Claims about Waverley Borough Council “hoarding” developer contributions misrepresent both the facts and the causes of the issue.
The Community Infrastructure Levy (CIL) was created by the last Conservative government and implemented locally by Waverley’s Conservatives.
Councils have no choice but to operate within its restrictive rules. Funds can only be spent on new infrastructure — not repairs or refurbishments, however urgent.
On top of this, the system is bid-based: Only infrastructure providers such as Surrey County Council or the NHS can apply. If bids don’t come forward, Waverley cannot allocate the money.

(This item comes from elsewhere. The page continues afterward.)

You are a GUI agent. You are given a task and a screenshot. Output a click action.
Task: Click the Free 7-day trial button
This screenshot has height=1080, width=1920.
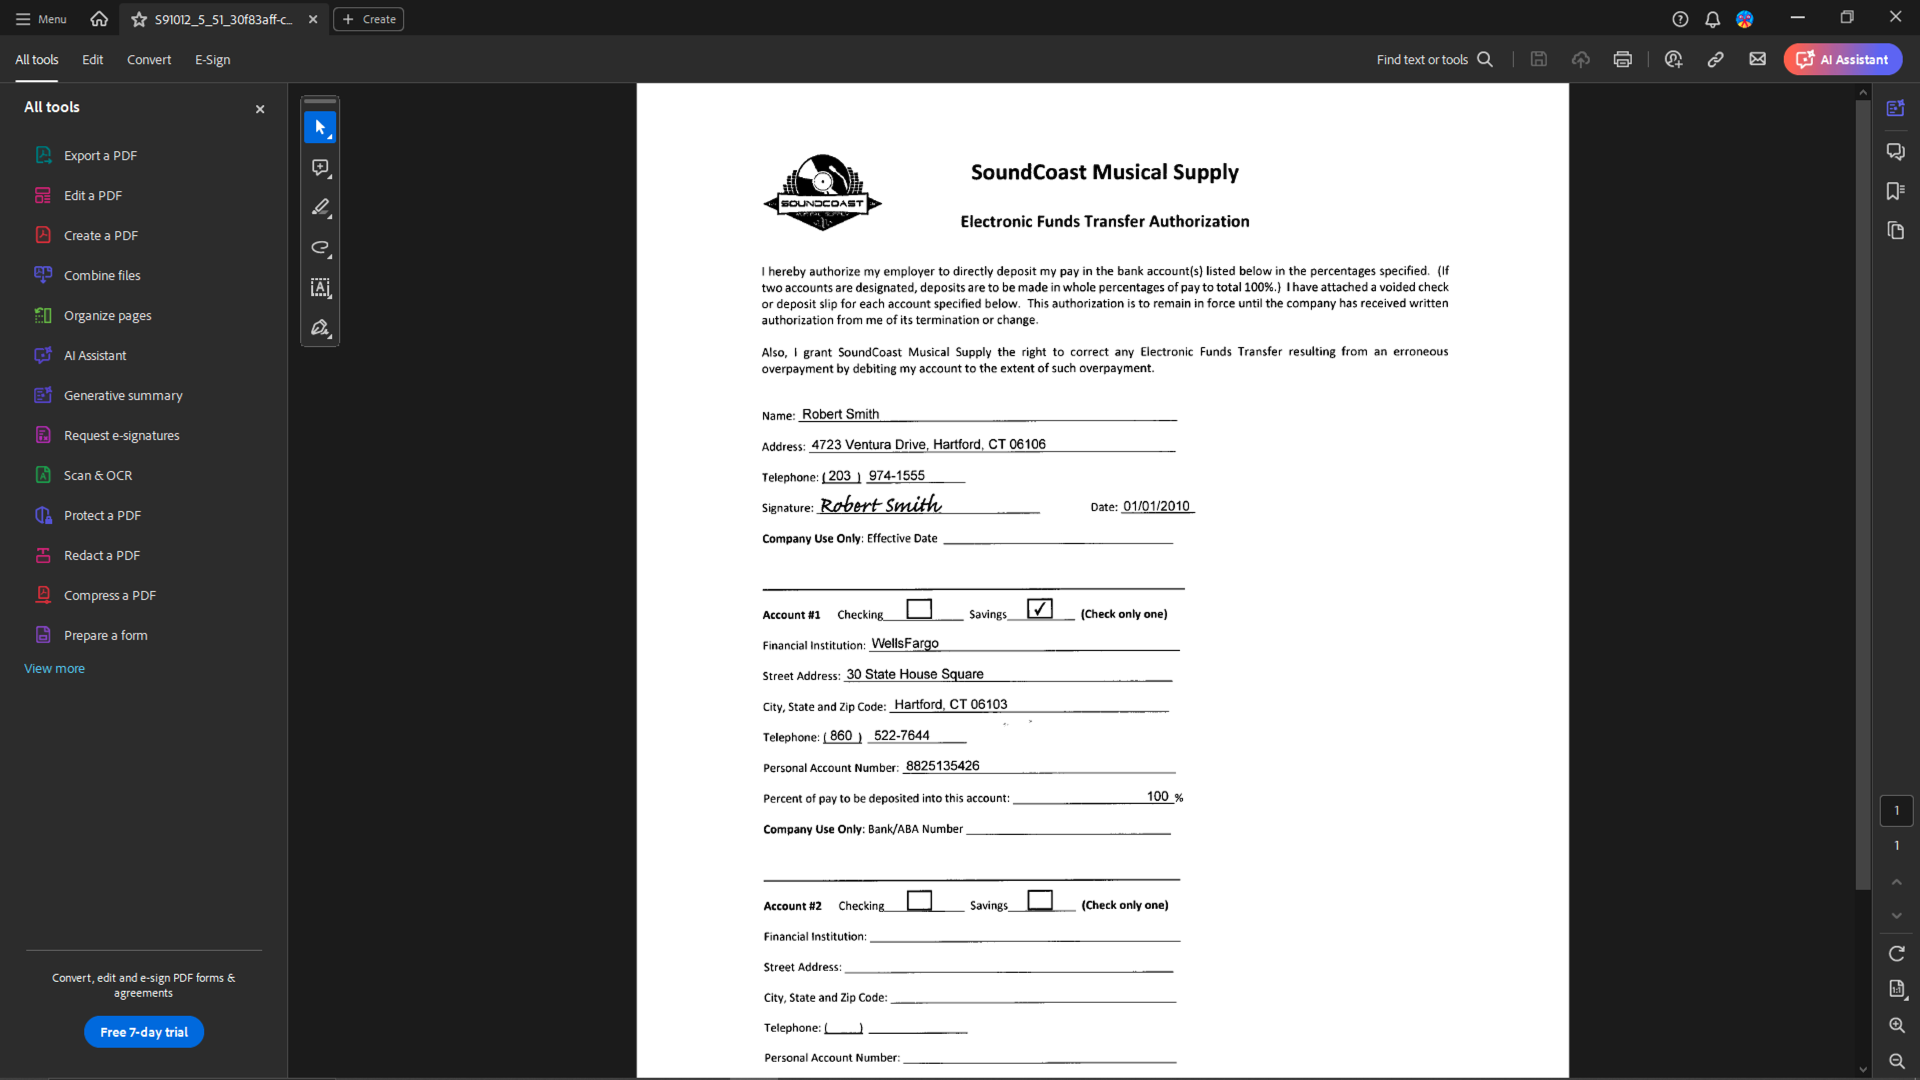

Some providers, like the privatised utilities, are excluded from bidding. Meanwhile, residents feel the impact of development immediately, but Waverley has to wait for eligible providers to bid.

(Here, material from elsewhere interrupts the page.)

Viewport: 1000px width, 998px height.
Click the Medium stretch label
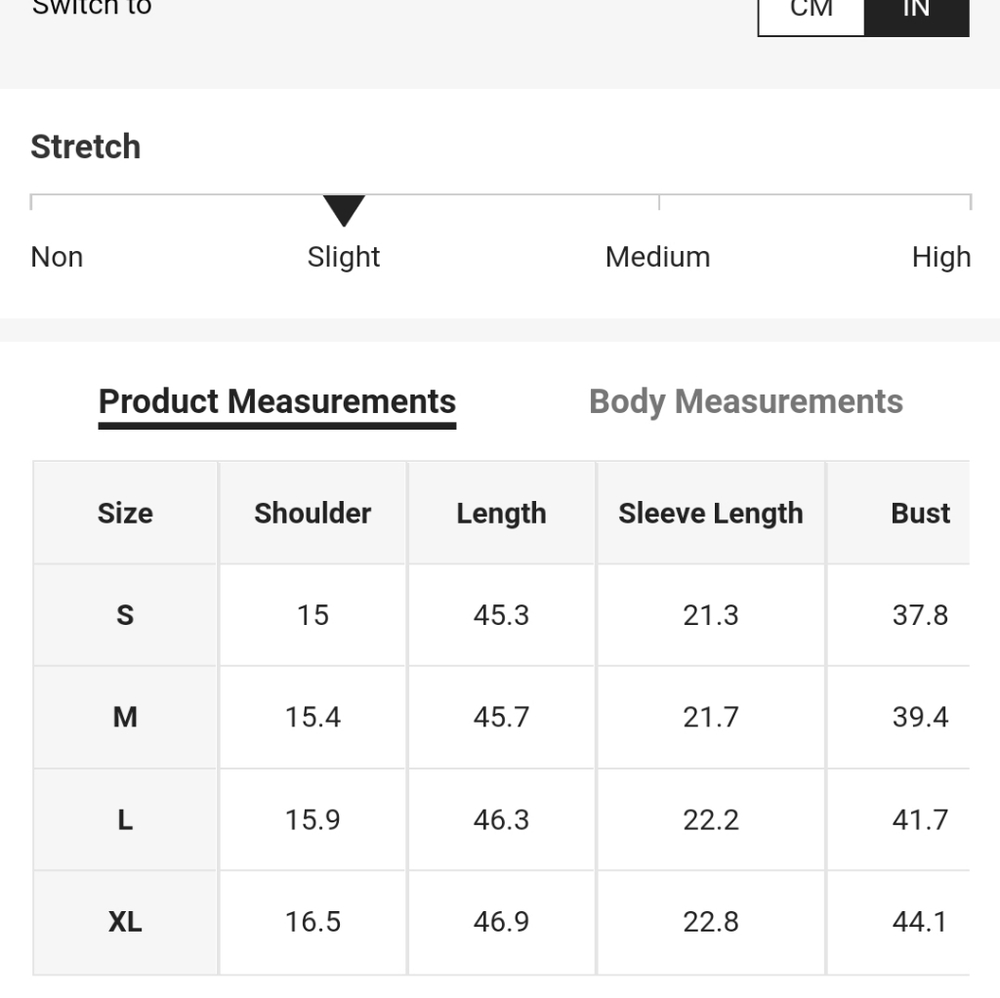658,258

The real block here is the lack of bids. Waverley has consistently pressed Surrey County Council and other providers to bring forward deliverable projects.
Despite the many successes on highways, schools and a new GP surgery for Farnham, too often bids are delayed, insufficient or absent. Until providers step up, balances will inevitably look higher than they should. Critics should be encouraging bids, not criticising Waverley.

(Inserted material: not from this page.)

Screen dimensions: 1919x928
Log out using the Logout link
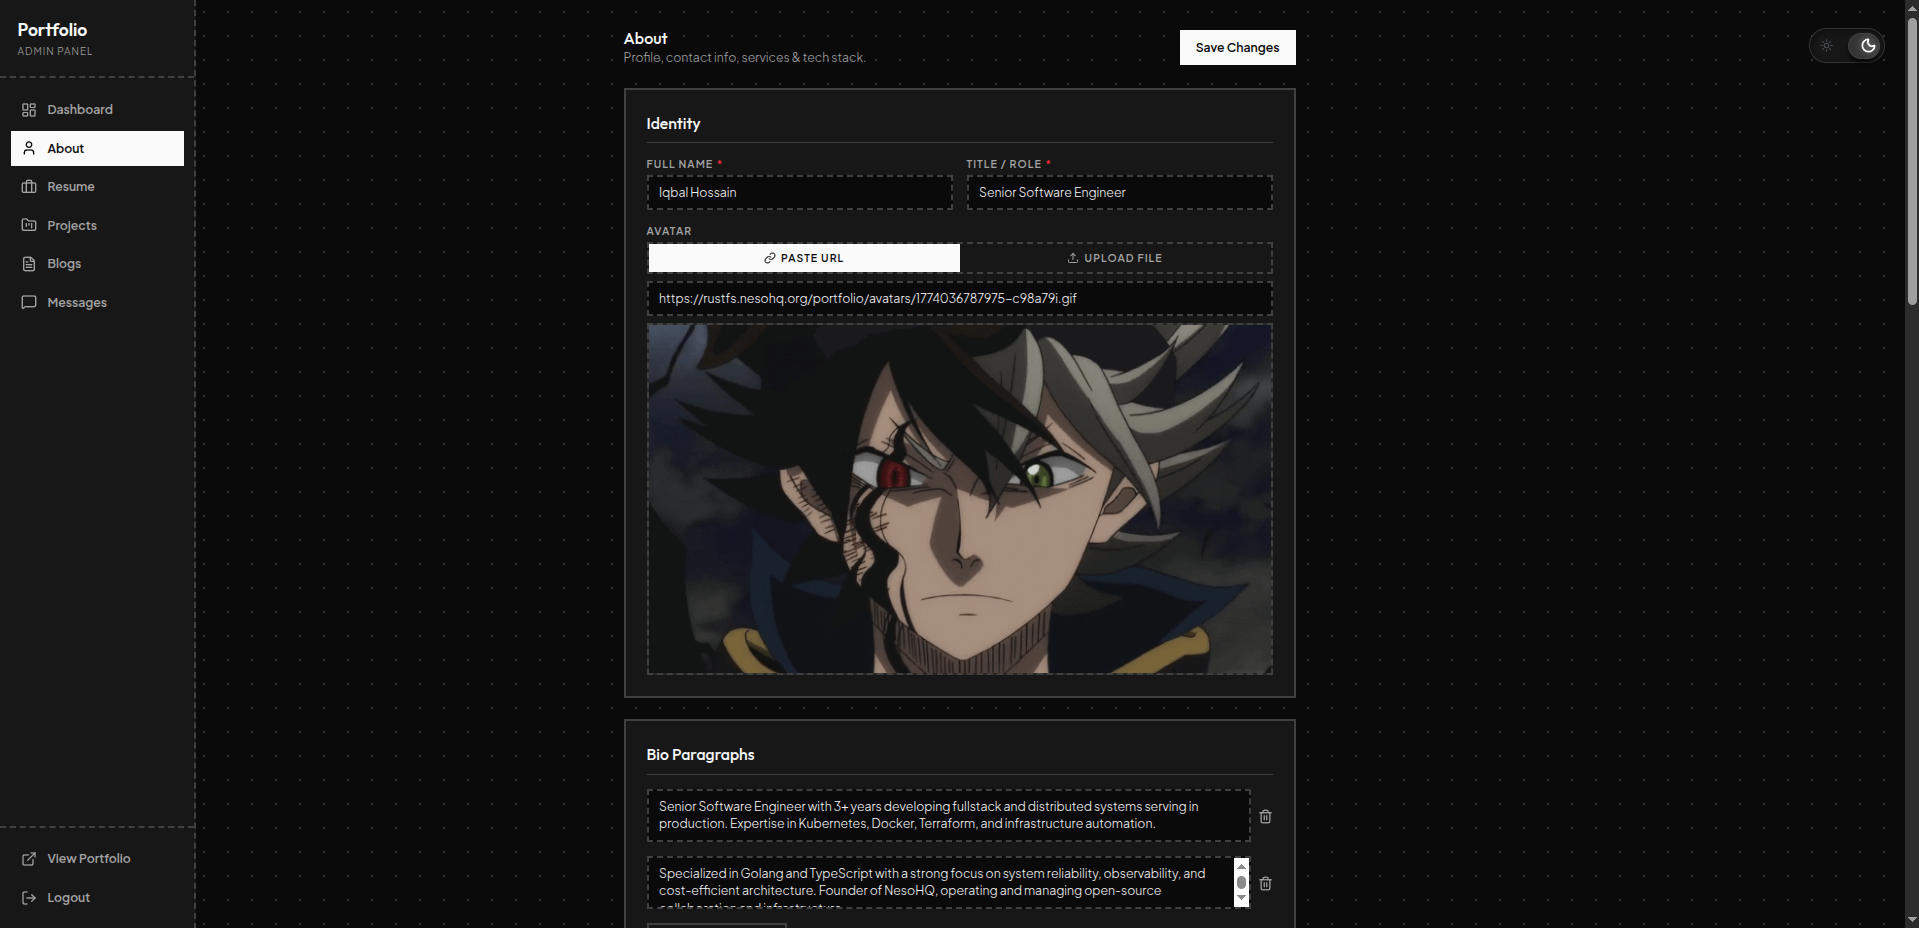[68, 898]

The truth is that Section 106 (S106) and CIL capital receipts are ring-fenced as committed reserves — essentially liabilities — in Waverley’s accounts.
The capital itself cannot be touched except for infrastructure. The cash received is either spent or invested across the council’s net assets like any other income, and only that portion held as cash earns interest.
High interest is not the problem; it is the consequence of large balances and higher national interest rates.
Adding “theoretical interest” to an unspent liability only makes the headline number bigger without addressing the real fundamental issue: the lack of good bids for CIL from providers.
Interest does still benefit residents and indeed supports infrastructure. Interest income helps keep council tax and fees lower than they would otherwise be. Without it, residents would face higher bills or cuts to frontline services.
In fact, in Waverley, far from being wasted, interest is reinvested into services and is supporting more than £1.2 million in capital projects this year alone.
The idea that Waverley deliberately stockpiles CIL to generate interest is simply false. So anyone who’s genuinely concerned about unspent infrastructure money should look at the root cause of the problem.
In Waverley, they may also care to compare Waverley to Surrey County Council — a Conservative-run authority sitting on more than £200 million of unspent capital grants and contributions, which also recycles its interest in exactly the same way as Waverley.
But unlike Surrey, Waverley does publish detailed figures accounting for every penny of S106 and CIL (including unsuccessful bids) and is one of the most transparent councils in the county, consistently pressing for strategic allocation and delivery — exactly the kind of transparency that the Home Builders Federation called for.
No, the real problem is not Waverley’s willingness to spend infrastructure funds but another legacy Conservative system that is too rigid and infrastructure providers who fail to bid.
Waverley will continue to press for change nationally and locally so that developer contributions are converted into the schools, GP surgeries and roads our communities urgently need.
Cllr Mark Merryweather is a Liberal Democrat member of Farnham Town and Waverley Borough councils.